Mark Wasyluk comes out of retirement
Posted on 09/06/2018

(Windsor, Ontario, Friday, August 31, 2018) – After 31 years of teaching Mark Wasyluk was planning on a well-deserved retirement, but the opportunity to build on the momentum established in the board’s sports academies while continuing to work with kids was too hard to resist.

Wasyluk was recently named as the new Coordinator of Academies, assuming many of the duties that were handled by the recently retired Kevin Hamlin.

“It always comes back to the kids,” said Wasyluk, who coached either volleyball, soccer, or both every year of his teaching career. “I still love the kids – seeing them smile, enjoying coming to school, being part of a community and watching them grow. They keep you young. How can you not love it?”

Wasyluk said he sees his new role as a liaison between the academy’s staff, skills experts, principals and administration, making sure that the various programs continue to build upon their overwhelming success since the first one was launched four years ago.

“It’s the best of both worlds,” he said, noting that since he won’t be working the full school year, he’ll still get to enjoy some time off with his family. “I get to do something I love and I can do it on my time and get the satisfaction of seeing some of these things come to fruition.”

Based on his wealth of experience, Wasyluk – who spent the last four years teaching in the sports academies with F.J. Brennan Catholic High School  – was the perfect person to fill the void left by Hamlin, according to Dan Fister, Executive Superintendent of Innovation and Experiential Learning.

“Mark will ensure that our tradition of engaging students in an academic strategy through their common love of sport will continue,” Fister said. “He has an innate ability to build relationships and trust with all students, but especially with our most vulnerable learners. His experience as an academies instructor helped to shape the existing sports academy programs at Central Park Athletics. He’s been an integral part of implementing our student success program, and over three decades, he’s counseled and mentored countless students who would be considered to be at risk. I can’t think of a better person to take over this role.”

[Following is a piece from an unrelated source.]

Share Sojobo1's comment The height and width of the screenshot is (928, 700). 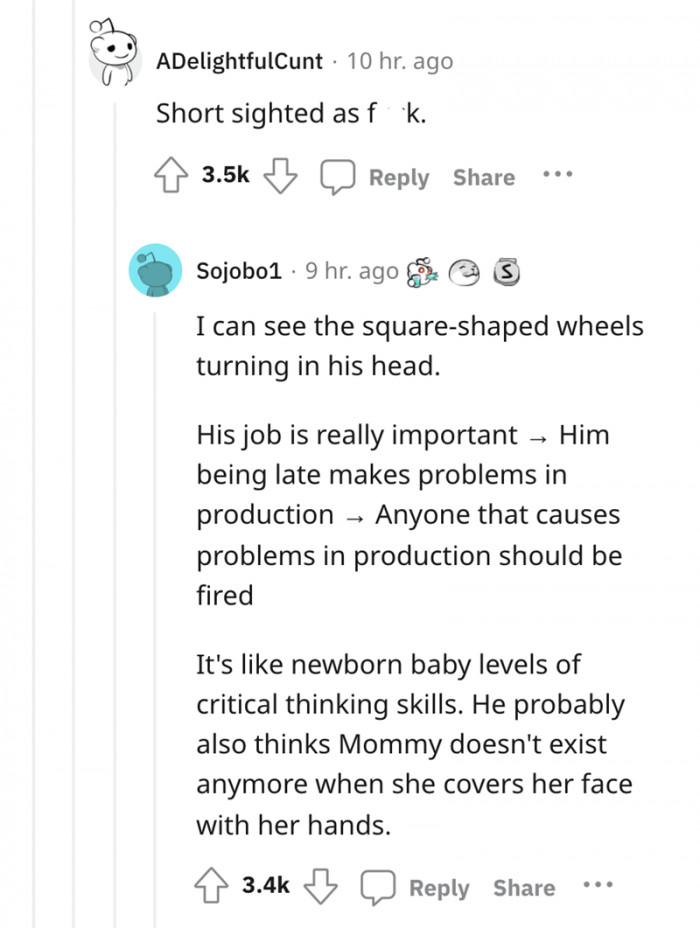click(x=524, y=887)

The WECDSB launched its first academy, a Hockey Canada skills program, with about 90 students in 2014. Since then, the programs have exploded in popularity and there are now more than 600 students at multiple schools in such sports academies as basketball, soccer, gymnastics, baseball, and dance.

The academies have been wildly successful because they’re proven to help students become more successfully engaged in their learning. And the fact that students don’t need to be advanced athletes to participate, but only need to have a passion for the sport, is what Wasyluk loves most about the academy model.

“There’s nothing elitist about it,” he said.  “It’s about engagement and teaching to the whole person, on an academic level, athletically, socially, to their sense of community, and on a spiritual level.”